Short answer: no.
But there are a few other ways to spin this, especially if you look towards reality.
Airships didn't play the role you envision them for a few reasons:
- They are slow. A defender has lots of time to prepare.
- Low service ceiling
WW1 means no pressurised hulls, which imposes a pretty hard limit on the service ceiling. Also, the higher you get, the lower the lighter-than-air lift. All WW1 airships I could find, have a service ceiling <3000m, most <1000m. That makes them vulnerable to a lot of weapons that couldn't hit a plane.
- They are huge and thus easy to hit
- They are literally air balloons filled with explosive gas, so one hit can take them down.
- They can't carry a lot of bomb weight (max I could find for WW1 was around 300kg)
Initially, the airship was considered a very dangerous bombing weapon. But soon the men in charge noticed, that they were to easy and soft targets for frontline warfare.
So how can you use this in your setting?
First, how to make airships effective?
- Use lots of (possibly leash-guided) decoy ships to draw fire away from the real ships.
- airships should fly their combat missions as close to the service ceiling as possible (even if the crew might occasionally pass out). This will limit their payload, so if the skies are safe, they can fly lower and carry more.
- Camouflage the airship. Maybe use dazzle paint?
How to counter this?
- FLAKs can easily shoot down airships. I randomly googled WW1 FLAKs and found some with a vertical range of almost 7km, which is more than double what the airships can fly to.
- Counter balloons with balloons: the city people could "drop" small hydrogen balloons with proximity trigger shrapnel grenades, which would float up and try to explode when they get close to the airship. These would need to be brought out in carpet style, but that should be possible.
Bonus: Why do lighter-than-air vehicles fly so low?

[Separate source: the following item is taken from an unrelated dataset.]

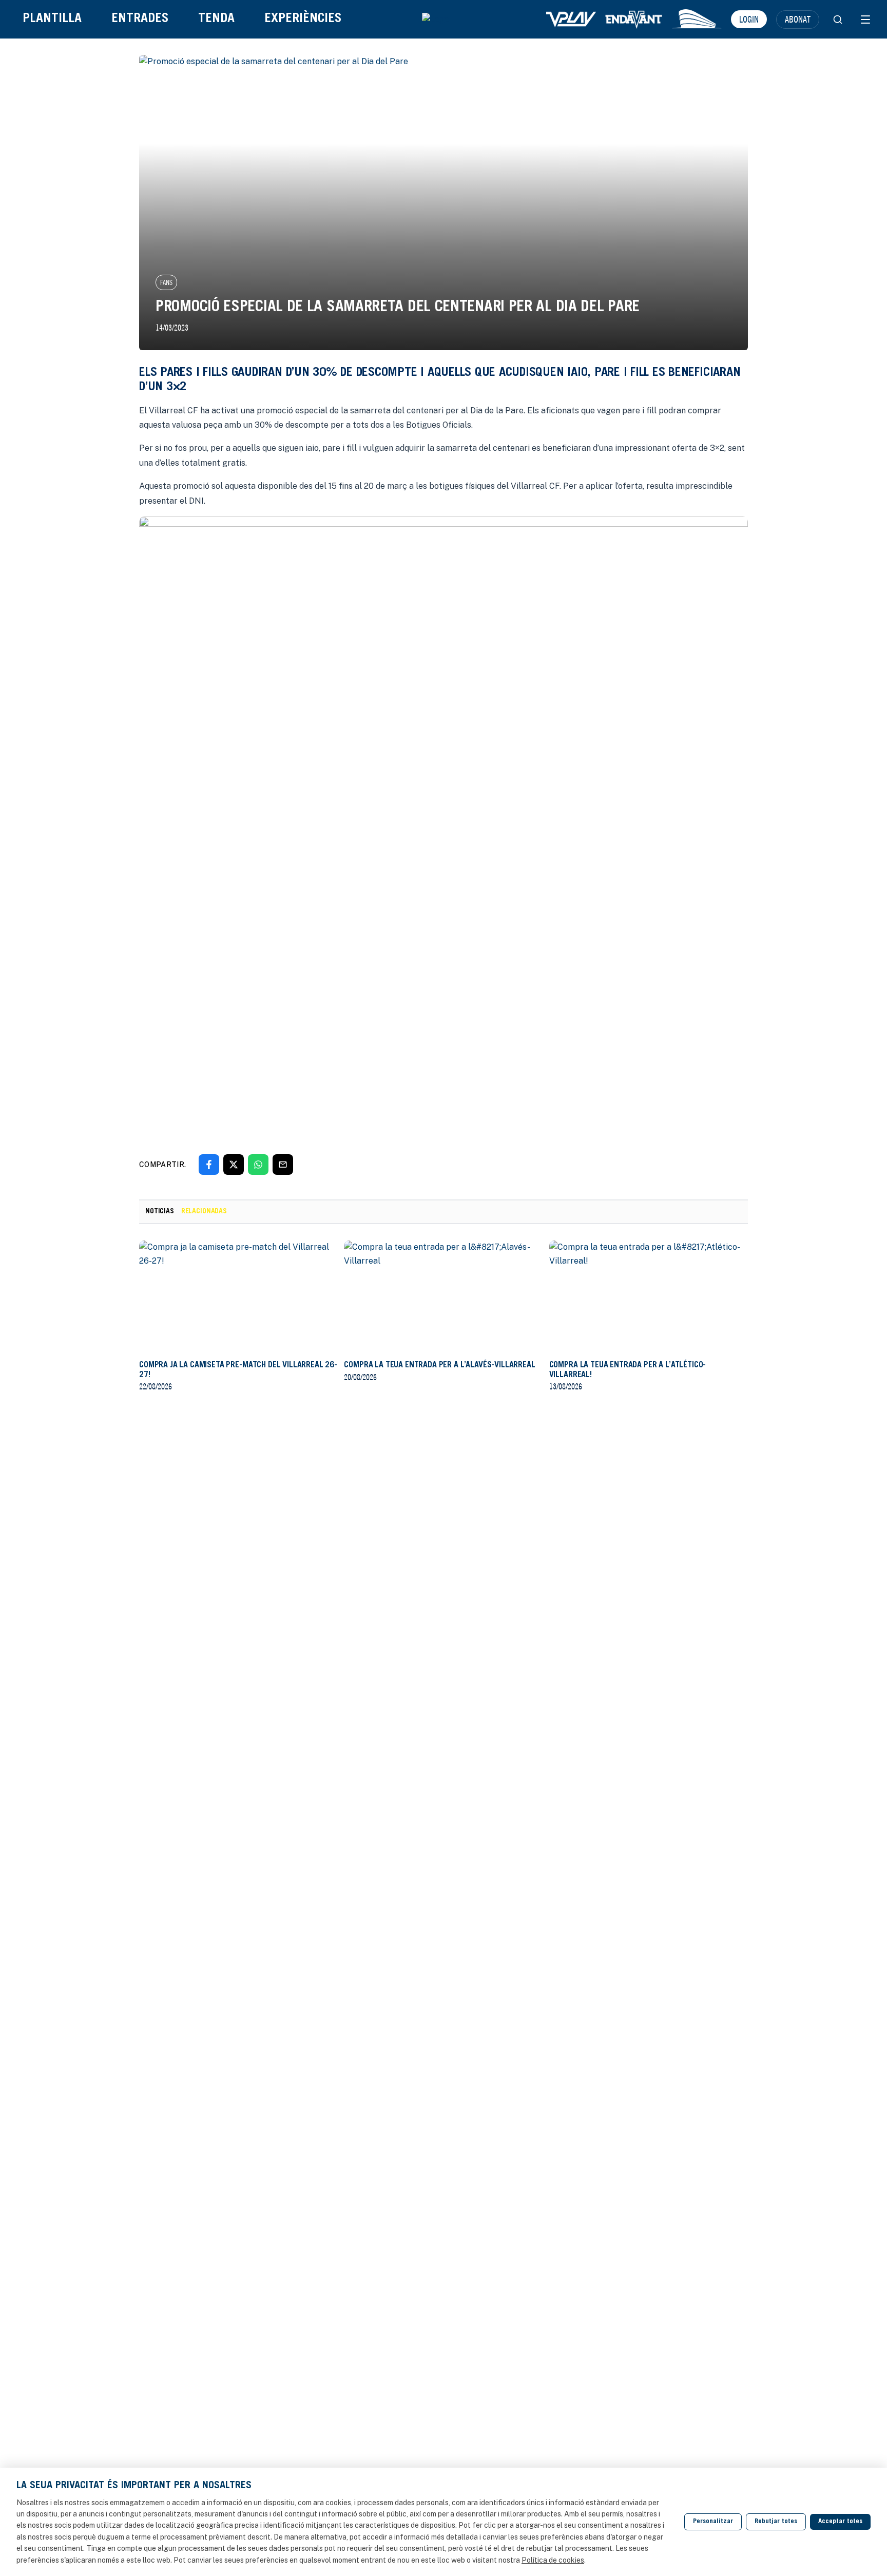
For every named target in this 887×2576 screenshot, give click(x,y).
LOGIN (749, 19)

The main issue is that a lighter-than-air vehicle needs to be actually lighter (meaning less dense) than the surrounding air to fly. Air density decreases the farther up you get. That means, if you want to fly higher, the aircraft needs to be less dense. Less dense means less weapons, lighter (less stable) structure and overall less payload.
Combine that with the very limited choice of low-density-high-strength work materials available during WW1 and you end up with airships that can either fly low and actually carry something to make them worth being used, or fly high and empty.
Also, if you fly higher, you also need a pressurized cabin for the crew. This adds a lot of weight and wasn't too feasible in WW1 era at all.
Bonus: Why are armoured lighter-than-air vehicles not a thing?
The oldest tank I could find used 6mm steel armor. 6mm is not a lot. It can stop regular gunfire, but it won't work wonders for bigger guns or even explosive/armour piercing rounds. Also, an airship has large, almost unsupported surfaces. A round hitting this armour will create shockwaves and all in all 6mm of steel armour will probably not help much. But, for argument's sake, let's say it's good enough.
Also, let's say, our aircraft should be able to fly at 3000m height. That's about as high as the best lighter-than-air aircraft in WW1.
Also, let's assume, the crew, payload, engines, fuel, internal structure and everything else weighs nothing.
This means, our aircraft would have to have 15.7 million m³ of volume. If the ship has the same radius of the massive Hindenburg, it would have to be 11.7 km long.
If it's supposed to fly at 7000m height, the volume would be 57.5 million m³ of volume, and the length would be 42.7 km. That's roughly the diameter of London.
Edit: all the calculations are for the perfect shape to reduce surface area while increasing volume: a sphere. So if you actually want to build this in the shape of an airship, it's going to be much longer than the above mentioned numbers.